- Selected excerpt -
· · · · · · ·
Local interest
By now you have likely figured out how to operate the new e-reader or tablet you received over the holidays. Your next hurdle is discovering ways to download texts. Amazon, Barnes & Noble, ProjectGutenberg.com and your local library are the most-used websites. The New York Times’ E-Book Best Sellers list will offer contemporary choices. Another way to narrow your search is to request Tulsa/Oklahoma writers in e-books or hardcover.
Reading about your home city or state adds an extra dimension to your pleasure. Familiarity with locales and culture enriches your understanding.
With that joy awaiting you, I suggest the following recently published authors:
Christopher Metcalf
Metcalf’s first action novel, “The Perfect Candidate,” is a good read. His self-published book acts as a fine model of how you, too, can work the e-book system if you desire to write and get noticed. Metcalf, a Jenks public relations professional, writes about CIA agent Lance Priest, who was recruited while attending The University of Tulsa. His name, Priest, is in sharp contrast to his character; he is described as “a liar, a cheat, a chameleon and a natural killer.” Just the fellow you want to bring home to dinner to meet the folks.
· · · · · · ·
Stored data entries:
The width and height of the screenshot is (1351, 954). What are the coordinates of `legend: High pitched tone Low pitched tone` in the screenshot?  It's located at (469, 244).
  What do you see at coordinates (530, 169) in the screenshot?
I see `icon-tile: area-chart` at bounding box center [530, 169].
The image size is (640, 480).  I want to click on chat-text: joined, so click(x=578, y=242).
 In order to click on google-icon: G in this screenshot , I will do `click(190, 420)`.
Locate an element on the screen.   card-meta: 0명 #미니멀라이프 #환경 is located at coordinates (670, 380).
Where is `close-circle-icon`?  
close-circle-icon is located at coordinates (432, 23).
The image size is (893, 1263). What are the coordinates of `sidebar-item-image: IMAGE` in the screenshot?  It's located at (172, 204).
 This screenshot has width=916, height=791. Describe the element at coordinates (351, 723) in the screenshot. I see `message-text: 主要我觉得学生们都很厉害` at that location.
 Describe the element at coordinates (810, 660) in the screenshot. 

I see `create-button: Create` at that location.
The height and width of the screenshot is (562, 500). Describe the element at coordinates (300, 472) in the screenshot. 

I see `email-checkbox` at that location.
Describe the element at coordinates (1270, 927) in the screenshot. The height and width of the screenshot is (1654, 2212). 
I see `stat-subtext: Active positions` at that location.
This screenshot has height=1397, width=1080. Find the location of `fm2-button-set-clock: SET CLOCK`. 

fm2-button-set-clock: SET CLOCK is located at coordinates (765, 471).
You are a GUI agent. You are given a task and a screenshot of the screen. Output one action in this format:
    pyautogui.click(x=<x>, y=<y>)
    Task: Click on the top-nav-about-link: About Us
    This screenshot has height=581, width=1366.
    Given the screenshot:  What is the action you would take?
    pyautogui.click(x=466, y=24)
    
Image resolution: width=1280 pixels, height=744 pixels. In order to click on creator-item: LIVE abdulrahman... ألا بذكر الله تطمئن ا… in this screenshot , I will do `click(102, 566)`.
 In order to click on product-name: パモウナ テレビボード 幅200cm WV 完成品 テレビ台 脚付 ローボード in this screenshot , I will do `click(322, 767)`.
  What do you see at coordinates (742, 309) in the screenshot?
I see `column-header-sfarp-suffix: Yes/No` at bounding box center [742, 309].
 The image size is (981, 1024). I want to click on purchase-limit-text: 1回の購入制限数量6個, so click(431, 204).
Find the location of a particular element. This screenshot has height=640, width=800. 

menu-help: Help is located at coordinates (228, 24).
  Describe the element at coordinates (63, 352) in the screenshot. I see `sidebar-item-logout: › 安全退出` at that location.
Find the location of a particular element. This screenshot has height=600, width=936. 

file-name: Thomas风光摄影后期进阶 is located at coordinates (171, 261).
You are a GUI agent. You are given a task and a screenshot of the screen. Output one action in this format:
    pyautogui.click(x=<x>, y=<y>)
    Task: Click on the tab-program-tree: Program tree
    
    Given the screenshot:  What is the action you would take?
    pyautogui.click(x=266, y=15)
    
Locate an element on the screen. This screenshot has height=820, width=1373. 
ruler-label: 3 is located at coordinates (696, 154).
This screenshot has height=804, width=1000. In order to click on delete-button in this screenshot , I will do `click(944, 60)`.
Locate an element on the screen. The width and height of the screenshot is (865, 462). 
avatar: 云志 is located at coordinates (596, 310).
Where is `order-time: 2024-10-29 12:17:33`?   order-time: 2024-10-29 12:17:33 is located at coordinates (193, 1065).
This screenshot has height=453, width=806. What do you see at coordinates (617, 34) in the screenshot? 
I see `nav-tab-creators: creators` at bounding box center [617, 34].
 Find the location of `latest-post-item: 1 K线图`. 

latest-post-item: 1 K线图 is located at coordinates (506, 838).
· · · · · · ·
- Exercise requirements -
A: Write out the section of the column on Tulsa authors that starts with the words containing "Local interest" and finishes with "e-books or hardcover.", matching its wording exactly.
B: Pick up the column on Tulsa authors after its final sentence and keep writing it.

- Responses to the exercise -
A:
Local interest
By now you have likely figured out how to operate the new e-reader or tablet you received over the holidays. Your next hurdle is discovering ways to download texts. Amazon, Barnes & Noble, ProjectGutenberg.com and your local library are the most-used websites. The New York Times’ E-Book Best Sellers list will offer contemporary choices. Another way to narrow your search is to request Tulsa/Oklahoma writers in e-books or hardcover.

B:
After training in the art and science of murder and mayhem, Priest is sent to the Middle East for his first assignment during Operation Desert Storm. This won’t be his last mission — many sequels are promised.
James Patrick Hunt
A Tulsa lawyer and author, Hunt, like Metcalf, is drawn to the antihero. Some of his 11 novels can be found in electronic form. His latest endeavor, only in hardback as yet, is “Police and Thieves,” part of his “Bridger” series.
The life of professional thief Dan Bridger gets complicated when he finds out his brother, Seth, has been murdered.
David Dary
Dary, retired head of The University of Oklahoma’s journalism college, writes a rousing collection of tales from Indian Territory and the Sooner State, “Stories of Old-Time Oklahoma,” published by OU Press. One section is about Oklahoma outlaws who robbed and rustled in gangs that ravaged the territory. Even so, they were popular figures with the common folk, as they are still today. Don’t overlook Tulsa’s best storyteller of outlaws (i.e., Pretty Boy Floyd), Michael Wallis, who spoke at Tulsa Town Hall in January.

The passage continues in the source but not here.